Of all the ways I've seen people try to control this, setting up a 301 from each of the old pages to the most appropriate new pages is the cleanest. Depending upon how much things are changing on the pages themselves, many times this can work quite well. Of the myriads of sites (something north of 100 at this point) I've either done this with or had a hand in so had an inside look, most seem to come through fairly unscathed. Meaning a few weeks of fluctuating traffic. That's about the best you can expect when you do this sort of thing.
The tricks are several. Make sure your new cart allows you to get your keyword phrases in all of the most important parts of the page, both in the <title> tag and also in prominent places on the page. This is simply a Must in my book. The main thing you'll want to keep in mind though is to make sure you're releasing any massive changes months prior to your high season. You want to make sure everything has a chance to settle in.

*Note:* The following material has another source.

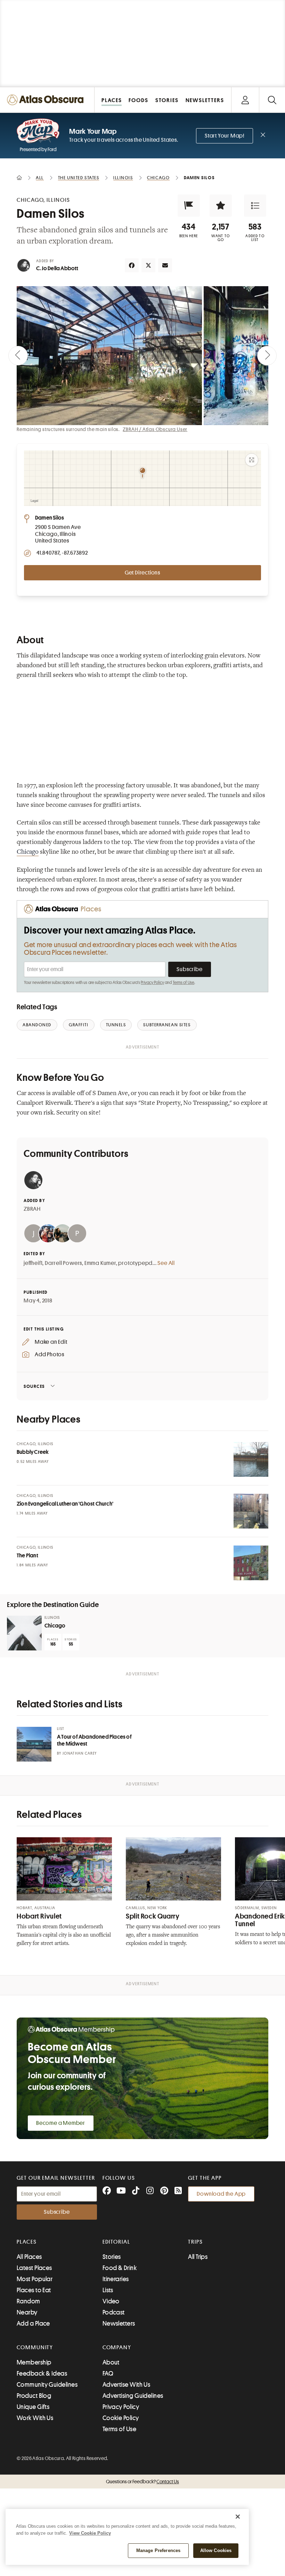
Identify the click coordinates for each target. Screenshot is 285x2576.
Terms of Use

If the timing thing simply isn't possible for one reason or another, there was one time I ran into such a situation. What we did in that case was leave the old pages up at the same url location, change part of the text so that they became a feeder page for the new cart page and let it ride during the high sales season. Of course changing the links and such where appropriate to lead visitors who might find the old pages into your new cart.
I didn't much care for the solution because it felt too much like a typical doorway page to me, and of course required an extra click for users, but it seemed to work pretty well. The old pages tended to stay ranked until/unless they were replaced by the new cart pages as they got indexed. So we kind of rode it out because there was no choice in upgrading to a new cart so that lots of other products could be added.
Then as soon as high season was over with I set up 301's from all of those old pages to their new url location and let the transfer take place.
Not perfect. Not pretty. But it worked the one time I was forced to do it and didn't want to take the chance of losing business during the high season. Like I said above, there is no foolproof way to do what you need to do. So all you can do is try to limit the damage. Scheduling the changeover during slower times is definitely something I recommend.